Low metallicity disks are heated differently and have shorter lifetimes.

Stars in low metallicity environments spin faster due to shorter disk lifetimes.

The model explains observed short disk lifetimes in low metallicity clusters.

Abstract

The effects of an accretion disk are crucial to understanding the evolution of young stars. During the combined evolution, stellar and disk parameters influence each other, motivating a combined stellar and disk model. This makes a combined numerical model, evolving the disk alongside the star, the next logical step in the progress of studying early stellar evolution. We aim to understand the effects of metallicity on the accretion disk and the stellar spin evolution during the T~Tauri phase.
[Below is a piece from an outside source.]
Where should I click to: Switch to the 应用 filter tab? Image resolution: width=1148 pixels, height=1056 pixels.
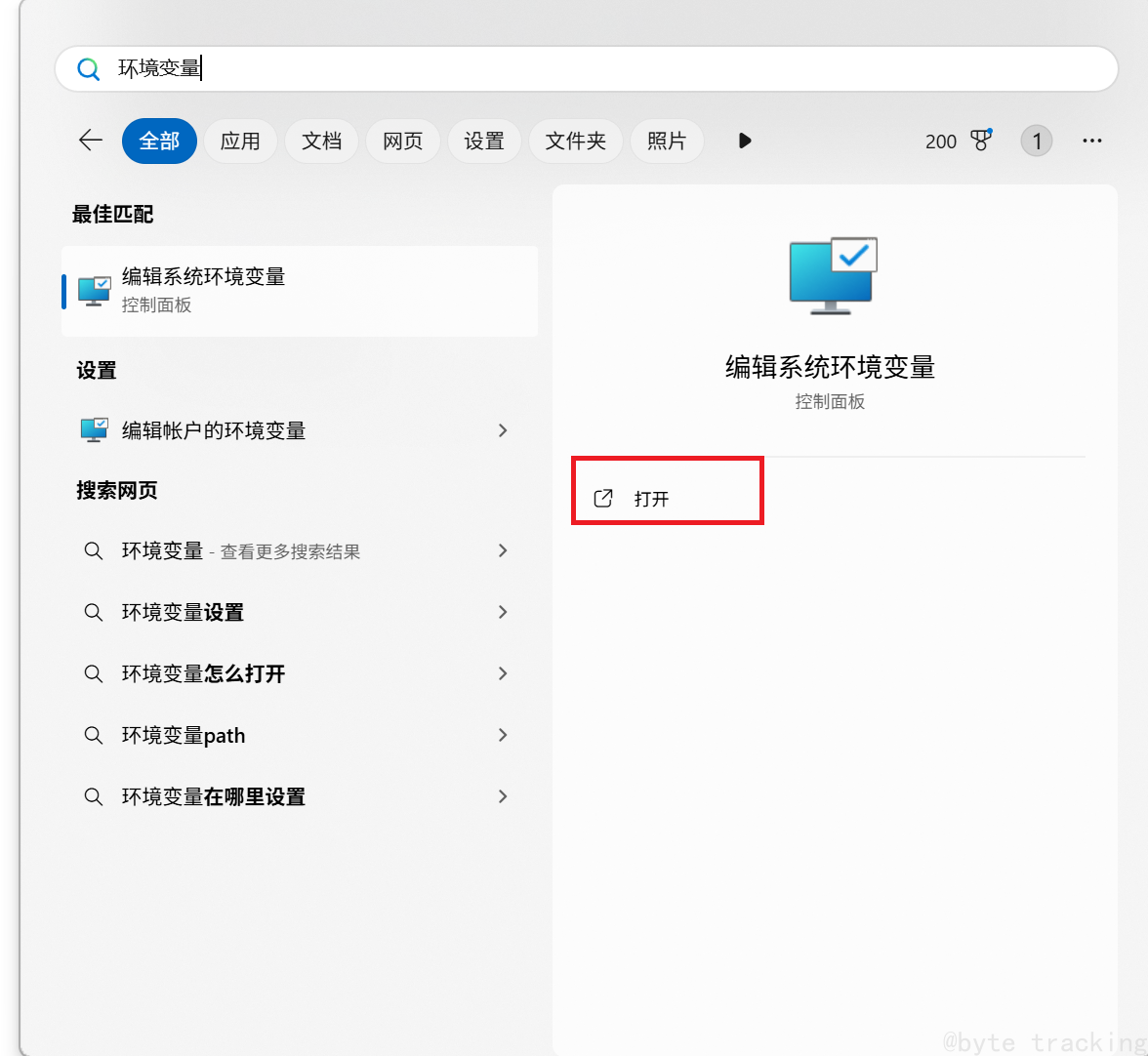[240, 141]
We combine the numerical treatment of a hydrodynamic disk with stellar evolution, including a stellar spin model, allowing a self-consistent calculation of the back-reactions between the individual components. We present the self-consistent theoretical evolution of T-Tauri stars coupled to a stellar disk. We find that disks in low metallicity environments are heated differently and have shorter lifetimes, compared to their solar metallicity counterparts. Differences in stellar radii, the contraction rate of the stellar radius, and the shorter disk lifetimes result in faster rotation of low metallicity stars. We present an additional explanation for the observed short disk lifetimes in low metallicity clusters. A combination of our model with previous studies (e.g., a metallicity-based photo-evaporation) could help to understand disk evolution and dispersal at different metallicities. Furthermore, the stellar spin evolution model includes several important effects, previously ignored (e.g., the stellar magnetic field strength and a realistic calculation of the disk lifetime) and we motivate to include our results as initial or input parameters for further spin evolution models, covering the stellar evolution towards and during the main sequence.